Miren, todos llegamos a un punto donde creemos que ya tenemos claro cómo son las cosas. Cómo se hace una familia, cómo se demuestra el cariño, cómo se vive la fe. Y ahí está la trampa: no es la ignorancia lo que nos frena, es la costumbre.
Hay un término que me parece clave: desaprender. No es olvidar. Es aprender distinto. Es darse cuenta de que la mitad del camino hacia el cambio no es incorporar cosas nuevas, sino desinstalar las viejas. Y eso, seamos honestos, es lo más difícil.
A veces nos aferramos a nuestra manera de hacer las cosas no porque sea la mejor, sino porque es la que conocemos. Nos da seguridad. Nos da la ilusión de control. Y cuando algo o alguien nos propone un camino distinto, sentimos como una nostalgia rara, como que antes era mejor, como que estábamos más seguros.
Pero acá está el punto: el crecimiento espiritual no es solo aprender versículos nuevos. Es desaprender formas viejas de enojarse, de amar, de comunicarse, de perdonar. Y eso no te lo enseña nadie en un domingo solo. Es un proceso que te cambia por dentro, si vos lo dejás.

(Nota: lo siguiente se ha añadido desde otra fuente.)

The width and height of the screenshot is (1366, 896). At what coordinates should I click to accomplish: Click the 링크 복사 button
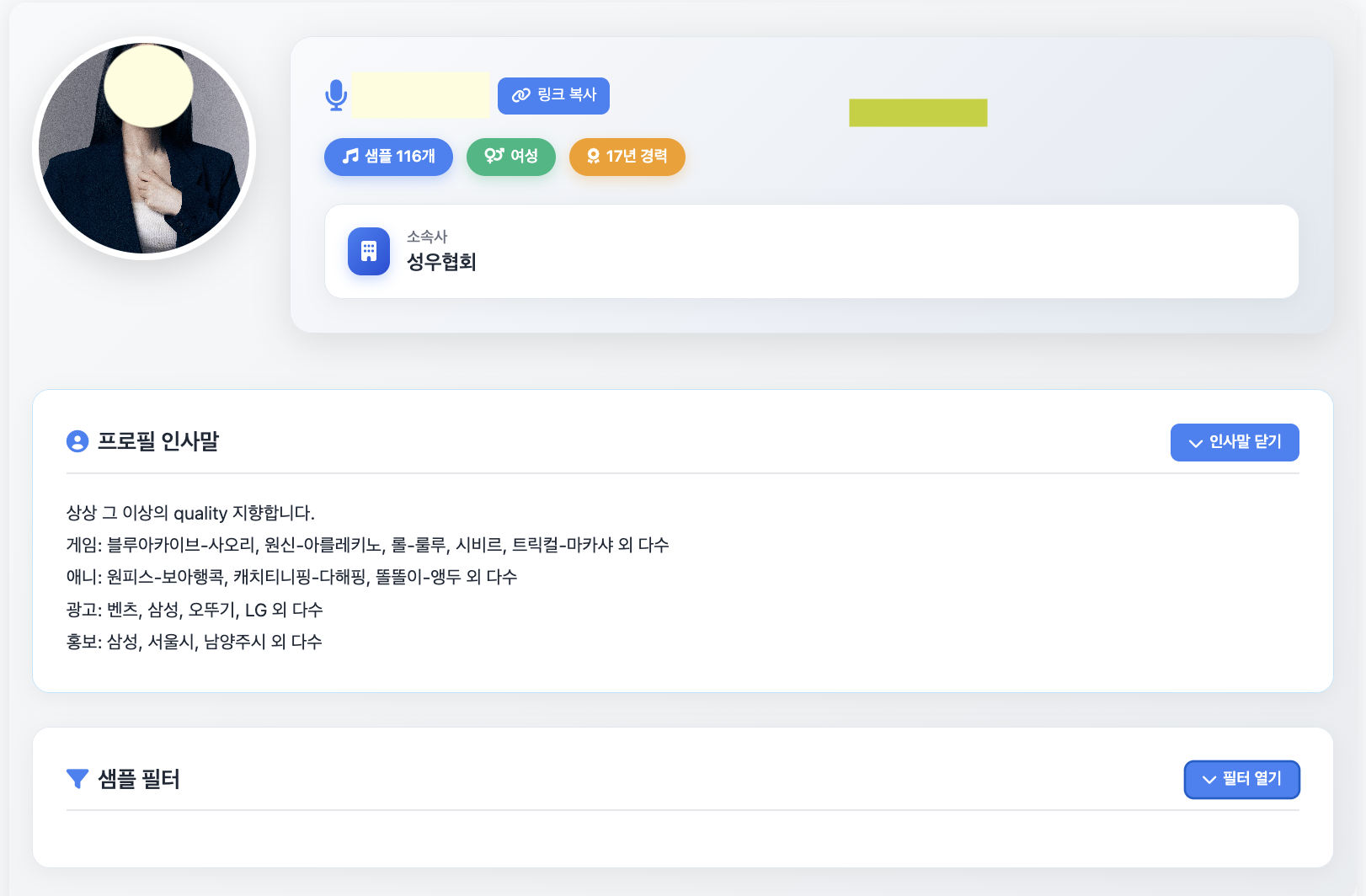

Alvin Toffler, el que escribió sobre el futuro, dijo algo que no lo podés ignorar: «Los analfabetos del siglo 21 no serán los que no sepan leer ni escribir, sino los que no sepan aprender, desaprender y reaprender.» No lo dijo un pastor. Lo dijo alguien que estudió cómo cambia el mundo. Y fijate que la mitad de la ecuación es desaprender. No agregar. Soltar.
"«Si alguno está en Cristo, es una nueva creación. Lo viejo pasó, lo nuevo ha llegado.»"
2 Corintios 5:17 · NVI¿Qué hacés con esto? Hoy, solo hoy, identificá una sola cosa que hacés en automático y que ya no te está dando vida. No hace falta que la cambies todavía. Nombrala. Escribila si podés. El primer paso de desaprender es reconocer que eso que cargás ya no es verdad, ya no te sirve, o nunca fue tuyo de verdad, sino heredado. Nosotros tendemos a defender lo conocido como si fuera sagrado. Pero no todo lo que conocemos viene de Dios. Parte viene de la costumbre. Y el Señor nos invita a distinguir.
Saber no alcanza. El Señor no vino a llenarte la cabeza. Vino a cambiarte la vida.